Heróis de chuteiras

César Rodrigues
César Rodrigues Investigador

A vida não acaba aqui

Hoje joga a Colômbia e apetece começar assim: era uma vez o ‘cavalheiro do futebol’, de seu nome Andrés Escobar Saldarriaga. Viveu a vida num sopro, o futebol resgatou-o do anonimato e a sua morte, aos 27 anos, libertou-o para a História.

Na seleção dos cafeteros foi refinado e moderno defesa-central. Tecnicista, gracioso sobre a bola, com leitura de jogo e líder usava em campo o número 2. No balneário e na vida foi número 1.

Ao primeiro jogo deixou marca: em 1988 fez o golo do empate contra a Inglaterra em Wembley, ainda hoje o único da seleção contra os ingleses.
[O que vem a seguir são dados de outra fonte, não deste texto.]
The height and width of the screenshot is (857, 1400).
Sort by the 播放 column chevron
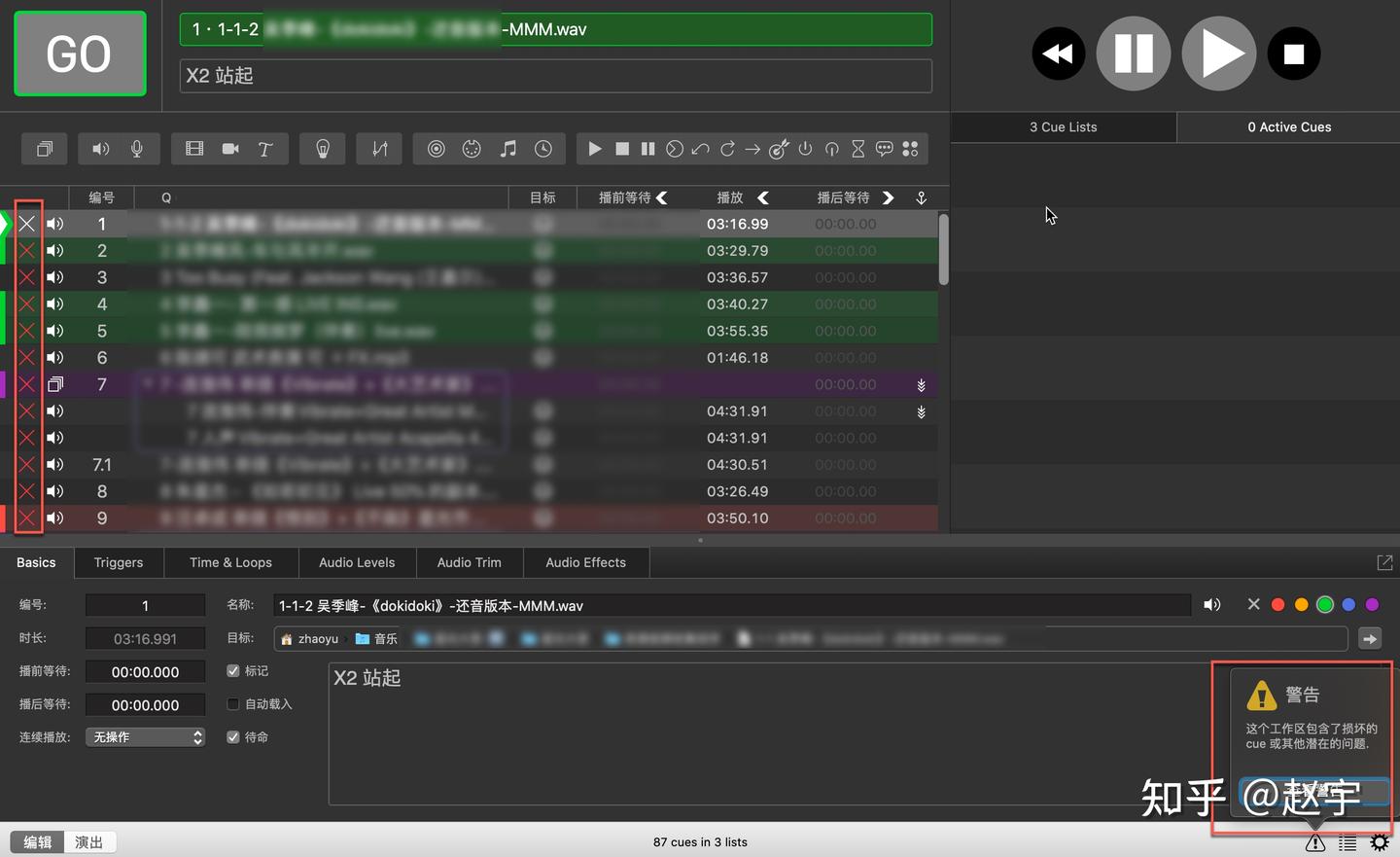click(763, 197)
Em 1990, integrou a campanha colombiana no Mundial de Itália, depois de 28 anos de interregno. No torneio seguinte, nos EUA e ainda sem o saber, Escobar jogaria a sua vida. Em 1994, a Colômbia apresentava-se com uma enorme seleção, com jogadores como o inimitável Valderrama. Mas o futebol não é ciência exata. Após o insucesso com a Roménia – onde despontava Hagi, o ‘Maradona dos Cárpatos’ –, a derrota por 2-1 contra os anfitriões norte-americanos originou uma sentença de morte. O autogolo de Andrés Escobar seria decisivo para a posterior eliminação colombiana.

A 2 de julho de 1994, o futebol colombiano sofria a pior das derrotas. Escobar seria assassinado com vários tiros, expediente comum por aquelas paragens num período em que as palavras se revestiam de balas. Sem explicações conclusivas, o principal móbil do crime recai no seu autogolo e nas consequentes perdas financeiras de alguns narcotraficantes colombianos que apostaram na vitória dos cafeteros.

Por agora, Escobar vive na memória dos que conhecem a sua história, mas também através do ‘Andrés Escobar Project’ que presta apoio a crianças em ambientes vulneráveis, através do futebol. Durante o Mundial, Escobar assinou uma rubrica no jornal colombiano ‘El Tiempo,‘ onde apresentava o seu olhar sobre a competição. Três dias antes da tragédia escreveria pela última vez: "Por favor, que o respeito se mantenha. Um abraço forte para todos. (…) Até logo, porque a vida não termina aqui"! Por vezes, uma palavra parece demais. A crónica acaba por aqui!